Segment Start: RECORDED INFORMATION
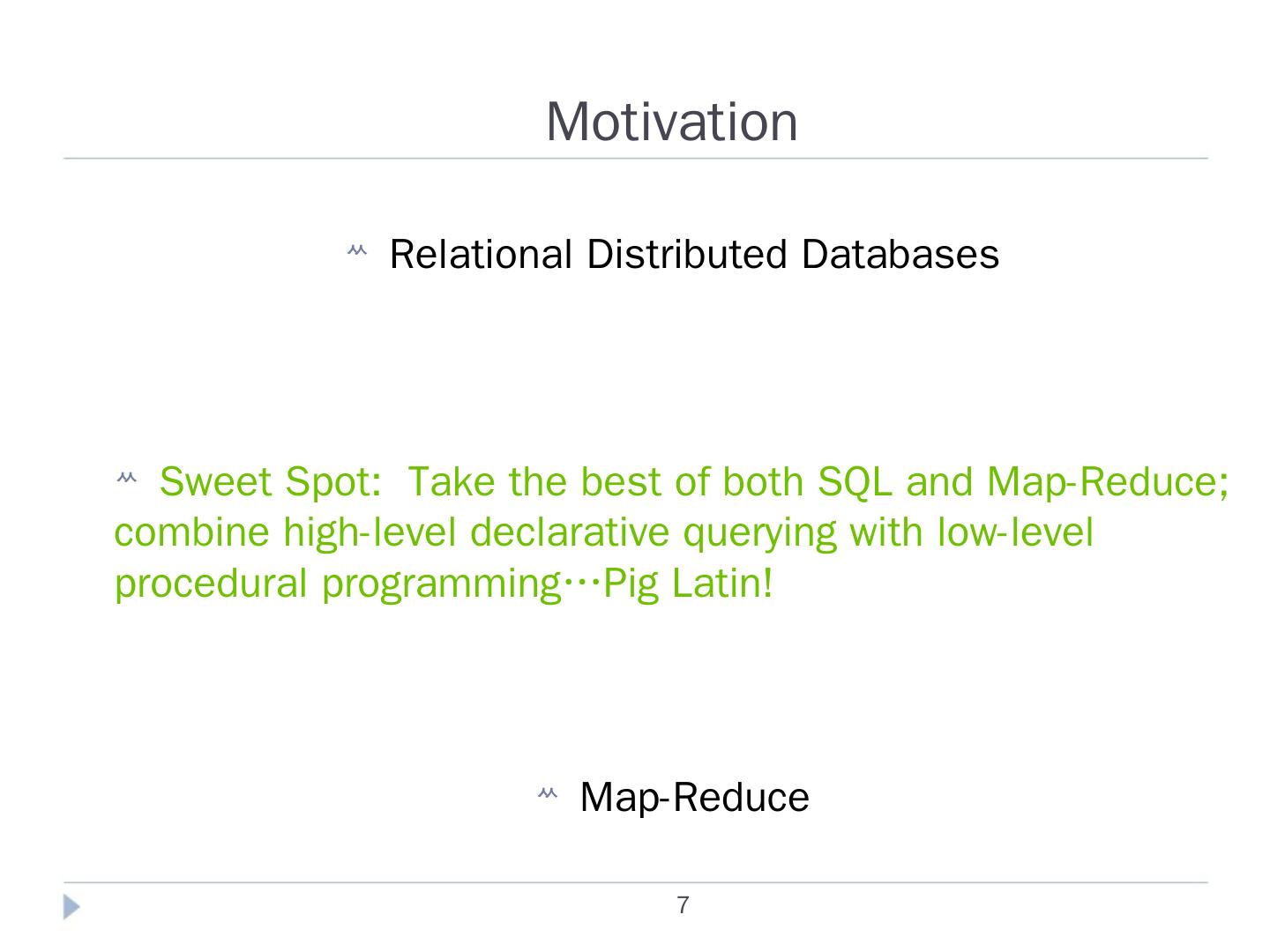The height and width of the screenshot is (952, 1270).
Task: Click the word low-level in the green text
Action: (x=1014, y=533)
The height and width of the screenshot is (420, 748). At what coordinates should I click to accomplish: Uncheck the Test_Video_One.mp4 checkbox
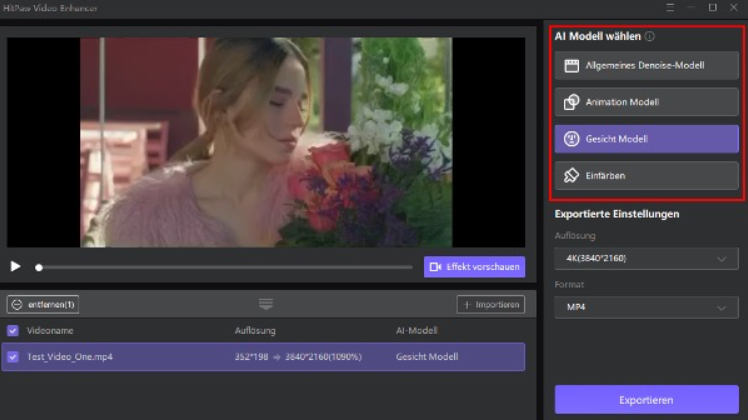coord(13,356)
Segment End: RECORDED INFORMATION
## EXERCISE BRIEF
Nothing but the lines from the one containing "The height and width of the screenshot is (420, 748)." through the last line of the records above should appear, each repeated exactly, with no pictures.

## EXERCISE ANSWER
The height and width of the screenshot is (420, 748). At what coordinates should I click to accomplish: Uncheck the Test_Video_One.mp4 checkbox
coord(13,356)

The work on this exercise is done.